Avoid Self-Censoring To Keep Your Ideas Flowing

Avoid Self-Censoring To Keep Your Ideas Flowing

The greatest enemy your ideas have is you. If you’ve ever shown off an idea only to have it shot down, you can easily slip into the habit of self-censoring. Avoid this trap if you want your ideas to flourish.

Photo by Eliana.

As creative productivity site 99u explains, we naturally have very strong self-preservation instincts that keep us from returning to something that hurt us. Having your ideas rejected or criticised hurts. So, when we don’t like the response, we shut down or inhibit the part of our mind that wants to share those ideas. This kills the creative process:

One touch of a red-hot stove is usually all we need to avoid that kind of discomfort in the future.
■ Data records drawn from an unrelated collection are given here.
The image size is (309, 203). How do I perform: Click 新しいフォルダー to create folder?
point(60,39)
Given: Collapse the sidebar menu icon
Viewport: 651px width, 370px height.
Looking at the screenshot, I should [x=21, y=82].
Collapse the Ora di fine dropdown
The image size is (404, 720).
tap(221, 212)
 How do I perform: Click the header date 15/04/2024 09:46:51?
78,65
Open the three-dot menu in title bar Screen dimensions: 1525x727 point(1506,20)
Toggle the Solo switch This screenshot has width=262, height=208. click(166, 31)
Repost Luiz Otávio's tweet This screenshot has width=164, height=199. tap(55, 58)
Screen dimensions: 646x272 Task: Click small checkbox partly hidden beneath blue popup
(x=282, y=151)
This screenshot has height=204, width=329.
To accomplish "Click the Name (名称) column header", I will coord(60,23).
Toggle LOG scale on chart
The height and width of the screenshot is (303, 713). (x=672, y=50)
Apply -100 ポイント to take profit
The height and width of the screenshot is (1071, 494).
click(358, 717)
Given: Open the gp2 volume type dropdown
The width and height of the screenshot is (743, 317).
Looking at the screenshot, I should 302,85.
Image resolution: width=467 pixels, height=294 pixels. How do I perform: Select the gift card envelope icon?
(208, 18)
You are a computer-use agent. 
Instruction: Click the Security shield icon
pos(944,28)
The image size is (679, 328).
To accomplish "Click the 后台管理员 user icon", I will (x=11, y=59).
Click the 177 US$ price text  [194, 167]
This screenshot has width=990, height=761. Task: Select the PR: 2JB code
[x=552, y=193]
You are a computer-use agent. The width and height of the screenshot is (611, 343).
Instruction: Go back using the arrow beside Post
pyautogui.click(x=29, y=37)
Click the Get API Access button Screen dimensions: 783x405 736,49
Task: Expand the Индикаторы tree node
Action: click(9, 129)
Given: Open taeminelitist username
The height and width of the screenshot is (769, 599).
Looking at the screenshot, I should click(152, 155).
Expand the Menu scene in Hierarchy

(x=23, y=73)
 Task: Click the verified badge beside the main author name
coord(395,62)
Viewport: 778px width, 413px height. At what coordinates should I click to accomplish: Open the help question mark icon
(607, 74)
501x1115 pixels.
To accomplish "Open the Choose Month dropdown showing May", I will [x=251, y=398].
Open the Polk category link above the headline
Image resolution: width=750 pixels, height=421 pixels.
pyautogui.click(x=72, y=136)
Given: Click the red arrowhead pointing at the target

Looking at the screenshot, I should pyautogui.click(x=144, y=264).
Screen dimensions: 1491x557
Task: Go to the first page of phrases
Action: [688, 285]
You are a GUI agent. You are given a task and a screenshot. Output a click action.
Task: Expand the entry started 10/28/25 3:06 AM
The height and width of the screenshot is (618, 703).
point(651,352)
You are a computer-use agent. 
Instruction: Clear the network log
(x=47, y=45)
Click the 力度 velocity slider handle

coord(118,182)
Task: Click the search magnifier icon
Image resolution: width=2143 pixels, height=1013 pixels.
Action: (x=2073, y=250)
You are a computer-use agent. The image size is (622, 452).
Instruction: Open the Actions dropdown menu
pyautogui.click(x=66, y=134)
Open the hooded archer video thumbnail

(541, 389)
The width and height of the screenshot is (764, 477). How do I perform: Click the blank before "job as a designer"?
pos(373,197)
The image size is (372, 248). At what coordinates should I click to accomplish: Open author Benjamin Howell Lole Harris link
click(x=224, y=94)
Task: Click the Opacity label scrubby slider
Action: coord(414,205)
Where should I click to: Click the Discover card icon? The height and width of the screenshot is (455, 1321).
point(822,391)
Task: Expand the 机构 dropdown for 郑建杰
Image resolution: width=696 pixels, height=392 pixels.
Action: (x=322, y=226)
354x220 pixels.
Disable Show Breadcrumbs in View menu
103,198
The same is true as we experience the emotional sensation of stress from our first instances of social rejection or ridicule. We quickly learn to fear and thus automatically avoid potentially stressful situations of all kinds, including the most common of all: making mistakes…

The challenge is that our mistake response becomes so ingrained and so reflexive, so mindless, that our avoidance tactics automatically prevent new experiences that have potentially rewarding payoffs. We don’t even give these experiences a chance!

Of course, there’s nothing wrong with having a little common sense before you share an idea. Spouting off everything that pops into your head can get you in trouble. However, going too far in the other direction and rejecting every idea you have simply because you came up with it can hurt you even more in the long run.

Ideacide: The Perils of Self-Censoring (And How You Can Stop It) [99u]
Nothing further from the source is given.